原标题:《百鸟朝凤》中的唢呐没人爱听了,不代表“匠心”就死了

摘要: “匠心”是精神,我们不能把匠心和具体的物件,尤其是“老物件”划上等号!《百鸟朝凤》里面这唢呐啊,就是太单一了,不好听了。

现在情怀贩卖的太多,太烈,洗脑一样裹走了一大堆伪文艺青年,容不得其他人说个“不”字。可一个声音的世界太过单调,倒不妨听听其他的动静。《百鸟朝凤》里面这唢呐啊,就是太单一了,不好听了。

常言说得好:“人呐,由俭入奢易,由奢入简难”!我们的视觉、听觉、味觉也遵从这个道理。任何的文化和艺术,不能割裂开当时生产力发展水平。因为《百鸟朝凤》这部影片在“惊世一跪”前后的巨大反差,让大家倍感辛酸、凄苦,觉得现代人忘记了传统、忘记了老手艺……那过去大家生活中必不可少的锔缸锔碗、弹棉花,甚至到现在少人问津的国宝——文言文、雕版印刷、铺翠点螺又去找谁哭诉说理呢?

◆ **给定题目 A**: 按照正文的说法，《百鸟朝凤》里的唢呐有什么问题？
◆ **给定题目 B**: 接着正文最后一句往下写一段，沿用原有的论述思路和语气。
后面的数据另有出处，与正文无关。

◆ **收集的数据**:
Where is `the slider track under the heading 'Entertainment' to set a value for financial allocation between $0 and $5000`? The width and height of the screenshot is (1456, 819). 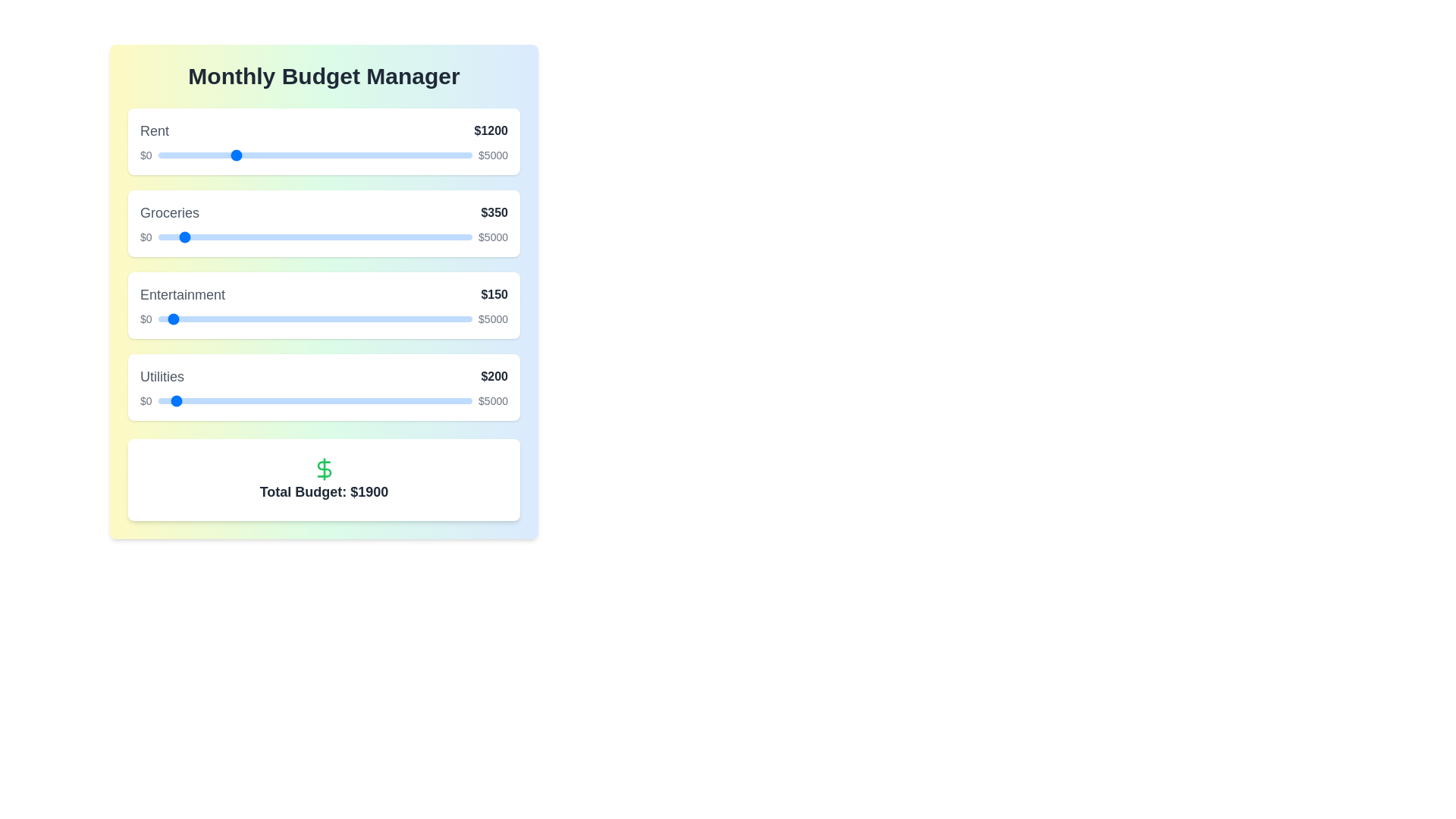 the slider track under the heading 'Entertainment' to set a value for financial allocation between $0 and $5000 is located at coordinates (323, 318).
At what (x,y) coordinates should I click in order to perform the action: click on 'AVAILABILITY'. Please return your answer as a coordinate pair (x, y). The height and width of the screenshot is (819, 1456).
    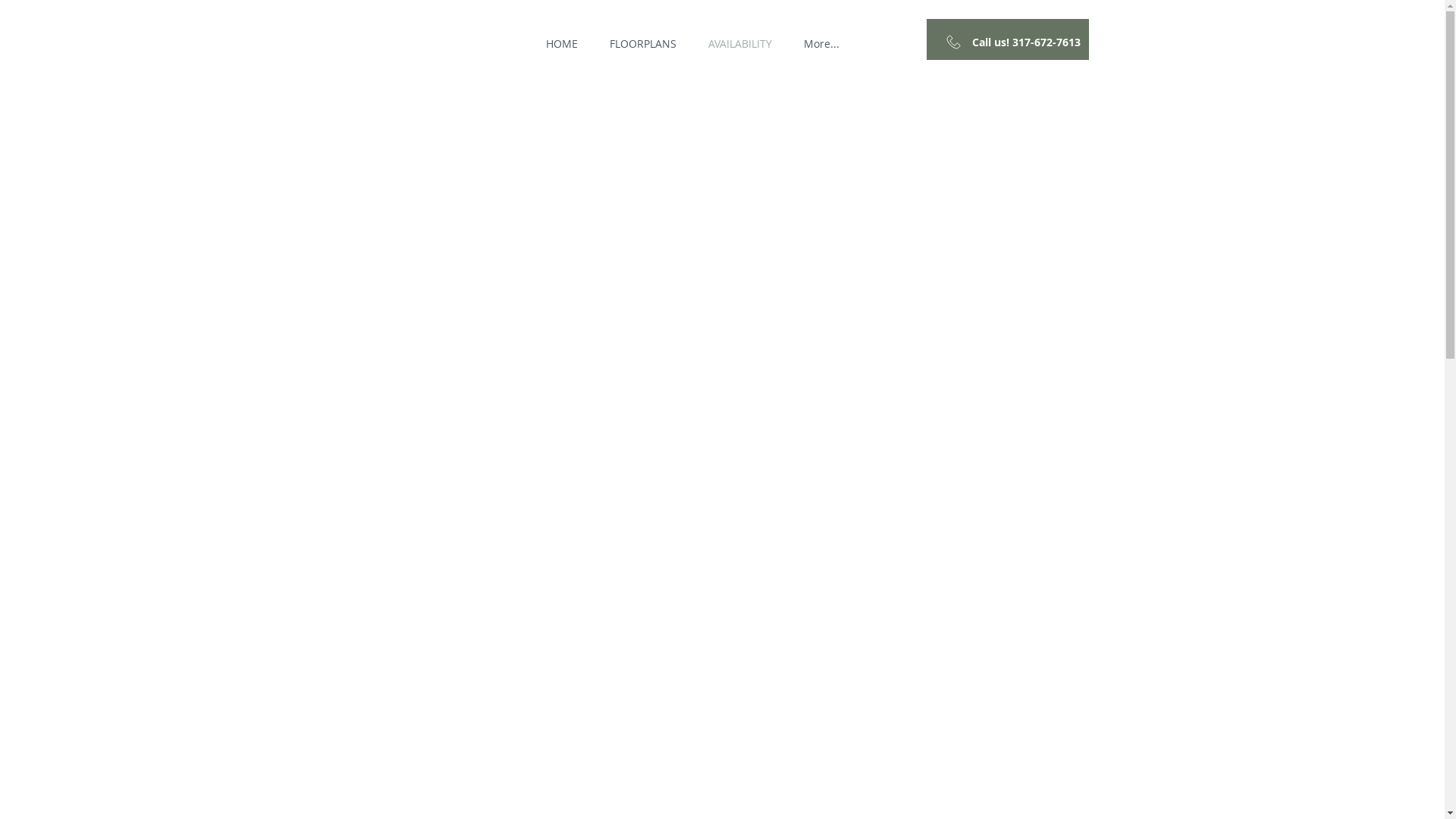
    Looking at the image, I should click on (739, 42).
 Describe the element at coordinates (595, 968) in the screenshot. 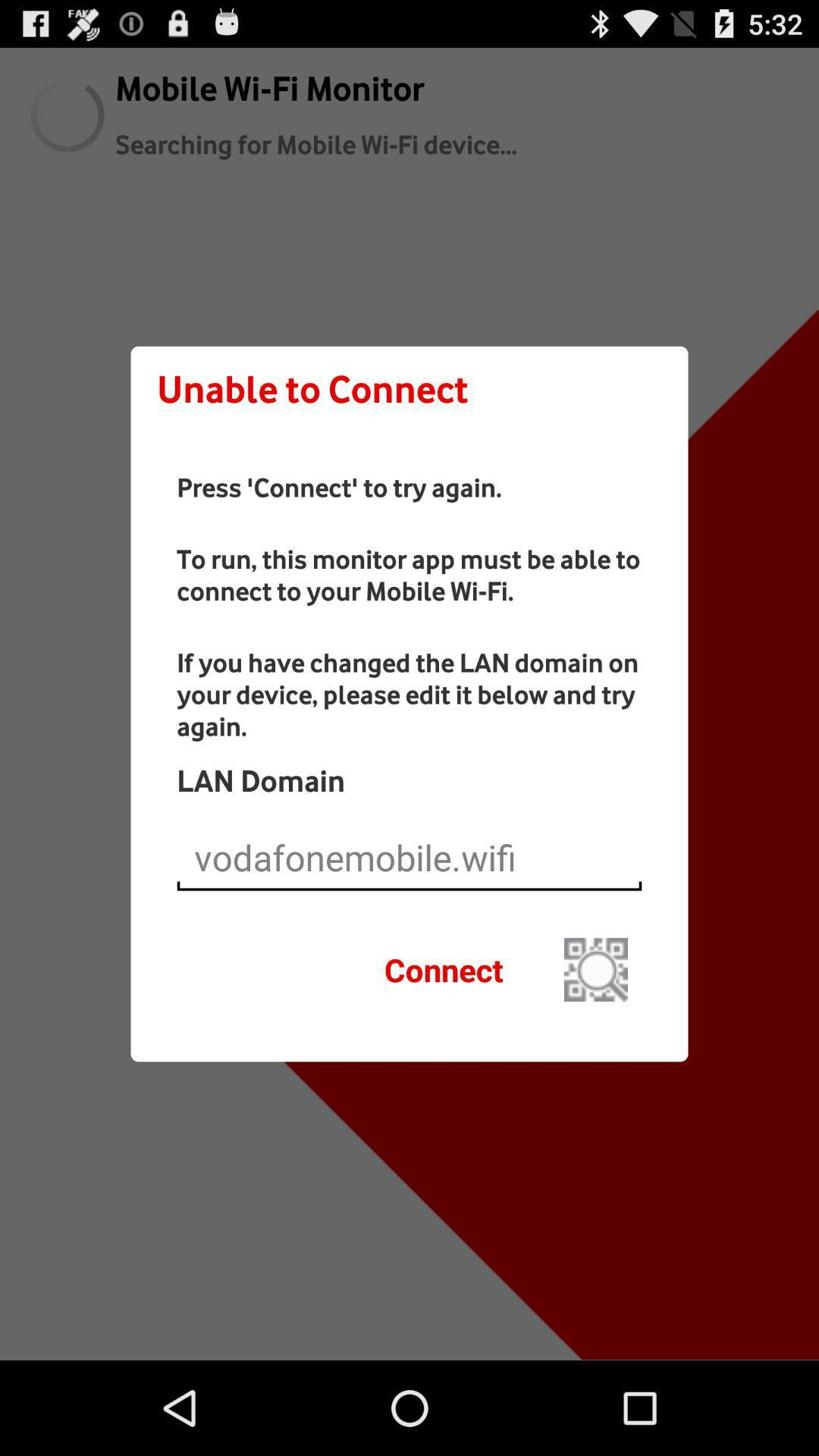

◆ **练习答案 A**: 太单一了，不好听了。

◆ **练习答案 B**:
生产力发展,必然会产生新的事物

当年乾隆爷一句“天朝物产丰盛,无所不有,原不借外夷货物以通有无”,中国将闭关锁国的政策“传承”了这么多年,可是人们的精神需求还是一直存在的,婚丧嫁娶要有个气氛,若不与外界通有无,那就沿用老祖宗传下来的“敲锣打鼓吹唢呐”呗。

后来,西方列强用几条铁船和两次鸦片战争轰开了国门,把泱泱中华打成了半封建半殖民地的东亚病夫,妄自尊大了数百年的人们才看到外面世界的沧桑巨变。坚船利炮能杀人,外来文化可“诛心”哪!皮之不存毛将焉附,当凤冠霞帔都渐渐被教堂白纱所取代,唢呐又怎会喧嚣如常?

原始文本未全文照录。